Cent pour cent



Sur Aldébaran, le temps était une flèche.

Sur Terre, il devenait un labyrinthe.

Et pour franchir ses détours, il ne suffisait pas de vivre cent années : il fallait cent récits.


Ces récits, je les ai déposés un à un, comme des pierres sur le rivage.

Ils étaient des signes, des veilles, des éclats de voix lancés dans la nuit.

Et peu à peu, de ces éclats naquit un cortège, une assemblée silencieuse qui m’accompagnait vers l’horizon.


Ils n’étaient plus seulement des personnages.

Ils étaient forces et fondamentaux , figures mouvantes qui m’ont guidé.

L’un portait la lumière fragile d’une lanterne que nulle tempête ne pouvait éteindre.
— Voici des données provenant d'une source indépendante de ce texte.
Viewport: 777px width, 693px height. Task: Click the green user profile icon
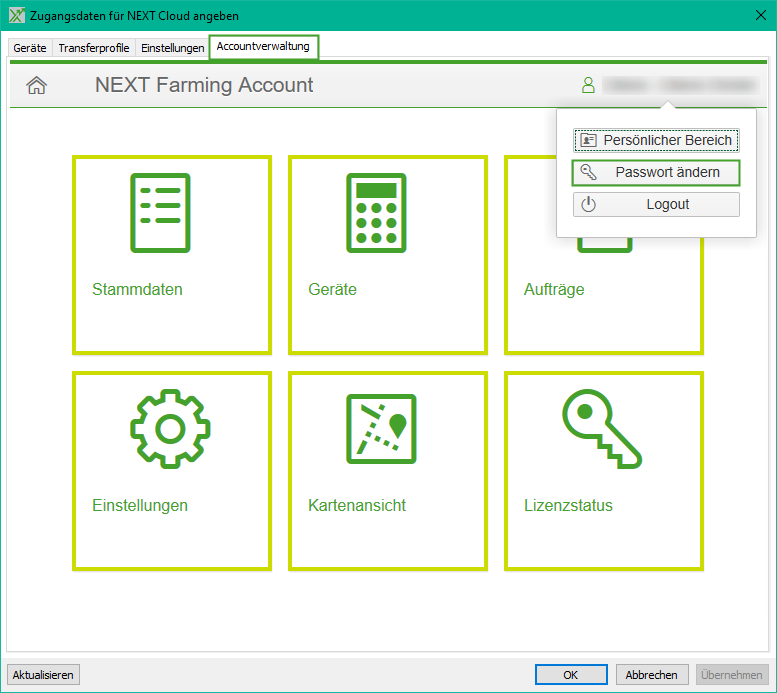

Un autre incarnait la quête blessée, l’interrogation sans fin qui ronge et qui éclaire tout à la fois.

Un autre encore avançait comme une racine, sûr et inébranlable, rappelant que l’on ne bâtit rien sans terre sous ses pas.

Certaines apparurent comme des flammes, jaillissantes et brèves, d’autres comme des fleuves, patientes et fécondes.

Il y eut aussi des guetteurs immobiles, dont le regard traversait le temps, et des passeurs qui tenaient en main la clé des seuils invisibles.


Et derrière eux, d’autres encore , tant d’ombres, tant de visages effleurés, qui ont laissé dans ces cent nouvelles leur trace, leur couleur, leur souffle. Même ceux qui n’ont fait qu’apparaître un instant comptaient autant que les figures éclatantes : car chaque voix, qu’elle chuchote ou qu’elle crie, nourrit l’ensemble.


Puis vint le moment du passage.

Le Gois s’ouvrit devant moi : mince chemin de sable et de pierre, tantôt submergé, tantôt révélé. Mais ce n’était plus seulement un bras de mer vendéen. C’était l’image du lien fragile qui unit deux mondes , la Terre et Aldébaran, l’éphémère et l’éternel, l’écriture et l’infini.

Chaque marée en effaçait les traces, chaque marée les faisait renaître. Comme si le cosmos lui-même respirait par ce lieu.


J’y posai mes pas, et derrière moi s’élevaient les cent récits comme une houle de mots. Je sentais battre en moi ce cœur vendéen : têtu, fidèle, humble, mais porté par une force plus vaste que lui. Terre et sel, racines et vent, mémoire et horizon. Tout cela s’unissait dans ce passage : fragile, mais nécessaire.


Alors j'ai compris.

Ces cent histoires n’étaient pas seulement des récits dispersés. Elles formaient ensemble un pont invisible, une arche tendue entre deux rives. Et ce pont n’existait que parce que d’autres pieds, d’autres regards, avaient accepté d’y cheminer.




Aux lecteurs


Vous qui avez franchi avec moi ces cent traversées,

vous qui avez accepté d’écouter la rumeur des personnages et le chant des lieux,

sachez que ce passage n’existe que par vous.


Chaque page, chaque voix, chaque image

n’a trouvé sa pleine lumière que dans vos yeux.

Car un récit ne vit que lorsqu’il est lu,

comme une étoile n’existe que si quelqu’un la contemple.


Cent pour cent :

c’est le don et le retour,

c’est l’histoire partagée.


Merci, du plus profond de ce rivage,

d’avoir marché à mes côtés.

Que la mer se retire, que le chemin se découvre encore,

et que vos pas, à présent, continuent la traversée.